Given entries
########################################

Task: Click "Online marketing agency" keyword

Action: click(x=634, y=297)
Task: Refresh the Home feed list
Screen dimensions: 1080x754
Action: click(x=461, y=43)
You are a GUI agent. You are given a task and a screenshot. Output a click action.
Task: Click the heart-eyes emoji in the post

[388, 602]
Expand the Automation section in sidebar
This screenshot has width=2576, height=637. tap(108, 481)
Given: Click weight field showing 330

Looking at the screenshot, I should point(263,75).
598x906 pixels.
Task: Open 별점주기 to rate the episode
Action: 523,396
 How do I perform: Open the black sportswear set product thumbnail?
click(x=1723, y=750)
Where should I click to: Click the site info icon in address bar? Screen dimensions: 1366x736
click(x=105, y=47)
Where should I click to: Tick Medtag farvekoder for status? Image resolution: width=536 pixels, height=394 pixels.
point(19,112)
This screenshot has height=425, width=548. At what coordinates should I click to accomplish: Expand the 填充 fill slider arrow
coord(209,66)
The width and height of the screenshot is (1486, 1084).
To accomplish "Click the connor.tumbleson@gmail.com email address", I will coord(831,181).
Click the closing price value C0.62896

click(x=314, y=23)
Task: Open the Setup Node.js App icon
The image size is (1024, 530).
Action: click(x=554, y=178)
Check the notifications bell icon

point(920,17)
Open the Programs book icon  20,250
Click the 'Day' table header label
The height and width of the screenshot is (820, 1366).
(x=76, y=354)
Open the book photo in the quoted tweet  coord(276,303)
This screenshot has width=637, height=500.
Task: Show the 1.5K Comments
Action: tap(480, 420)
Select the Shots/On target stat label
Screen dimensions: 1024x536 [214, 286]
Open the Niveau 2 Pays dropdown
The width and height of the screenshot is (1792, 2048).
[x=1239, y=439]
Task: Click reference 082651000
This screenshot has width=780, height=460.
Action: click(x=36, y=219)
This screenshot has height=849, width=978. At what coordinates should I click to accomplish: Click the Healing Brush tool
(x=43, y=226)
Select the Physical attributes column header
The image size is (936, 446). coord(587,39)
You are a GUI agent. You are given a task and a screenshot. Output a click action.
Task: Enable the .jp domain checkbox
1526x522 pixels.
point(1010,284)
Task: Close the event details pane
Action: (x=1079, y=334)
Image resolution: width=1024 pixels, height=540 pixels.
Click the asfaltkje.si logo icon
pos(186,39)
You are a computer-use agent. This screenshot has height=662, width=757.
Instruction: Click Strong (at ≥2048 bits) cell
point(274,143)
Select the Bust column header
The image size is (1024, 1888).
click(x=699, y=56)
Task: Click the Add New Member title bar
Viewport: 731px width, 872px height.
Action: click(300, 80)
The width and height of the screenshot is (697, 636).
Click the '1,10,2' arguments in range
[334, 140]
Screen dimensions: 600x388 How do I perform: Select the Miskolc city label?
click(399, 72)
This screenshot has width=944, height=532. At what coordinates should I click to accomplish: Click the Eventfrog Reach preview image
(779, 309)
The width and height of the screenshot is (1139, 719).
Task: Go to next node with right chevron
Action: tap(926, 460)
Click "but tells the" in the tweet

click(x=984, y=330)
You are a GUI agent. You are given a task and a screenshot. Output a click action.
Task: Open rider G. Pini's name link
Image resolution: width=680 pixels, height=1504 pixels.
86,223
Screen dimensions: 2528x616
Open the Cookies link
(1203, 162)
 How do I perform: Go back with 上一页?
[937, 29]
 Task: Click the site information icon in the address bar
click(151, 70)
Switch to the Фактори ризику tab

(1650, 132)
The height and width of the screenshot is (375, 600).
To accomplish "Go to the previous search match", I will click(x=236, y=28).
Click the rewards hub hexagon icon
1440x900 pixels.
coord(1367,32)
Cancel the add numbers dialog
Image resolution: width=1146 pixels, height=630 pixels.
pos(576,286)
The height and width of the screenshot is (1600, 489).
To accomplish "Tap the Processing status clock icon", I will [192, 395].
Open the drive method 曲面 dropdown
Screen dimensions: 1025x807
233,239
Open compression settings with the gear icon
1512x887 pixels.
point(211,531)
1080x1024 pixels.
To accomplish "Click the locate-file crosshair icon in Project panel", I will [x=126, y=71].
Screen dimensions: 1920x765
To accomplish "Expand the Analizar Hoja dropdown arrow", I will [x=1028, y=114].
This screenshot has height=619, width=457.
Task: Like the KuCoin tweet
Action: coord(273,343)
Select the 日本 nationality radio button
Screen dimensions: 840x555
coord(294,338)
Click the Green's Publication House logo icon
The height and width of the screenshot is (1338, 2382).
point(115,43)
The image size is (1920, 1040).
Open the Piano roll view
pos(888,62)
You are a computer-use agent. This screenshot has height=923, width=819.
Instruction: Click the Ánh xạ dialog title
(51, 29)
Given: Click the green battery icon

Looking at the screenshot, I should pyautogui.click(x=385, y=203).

########################################

Work request
All lines in the data above from the one with "Image resolution: width=680" through the one with "1080x1024 pixels." must be repeated exactly, and no others.

Written response
Image resolution: width=680 pixels, height=1504 pixels.
86,223
Screen dimensions: 2528x616
Open the Cookies link
(1203, 162)
 How do I perform: Go back with 上一页?
[937, 29]
 Task: Click the site information icon in the address bar
click(151, 70)
Switch to the Фактори ризику tab

(1650, 132)
The height and width of the screenshot is (375, 600).
To accomplish "Go to the previous search match", I will click(x=236, y=28).
Click the rewards hub hexagon icon
1440x900 pixels.
coord(1367,32)
Cancel the add numbers dialog
Image resolution: width=1146 pixels, height=630 pixels.
pos(576,286)
The height and width of the screenshot is (1600, 489).
To accomplish "Tap the Processing status clock icon", I will [192, 395].
Open the drive method 曲面 dropdown
Screen dimensions: 1025x807
233,239
Open compression settings with the gear icon
1512x887 pixels.
point(211,531)
1080x1024 pixels.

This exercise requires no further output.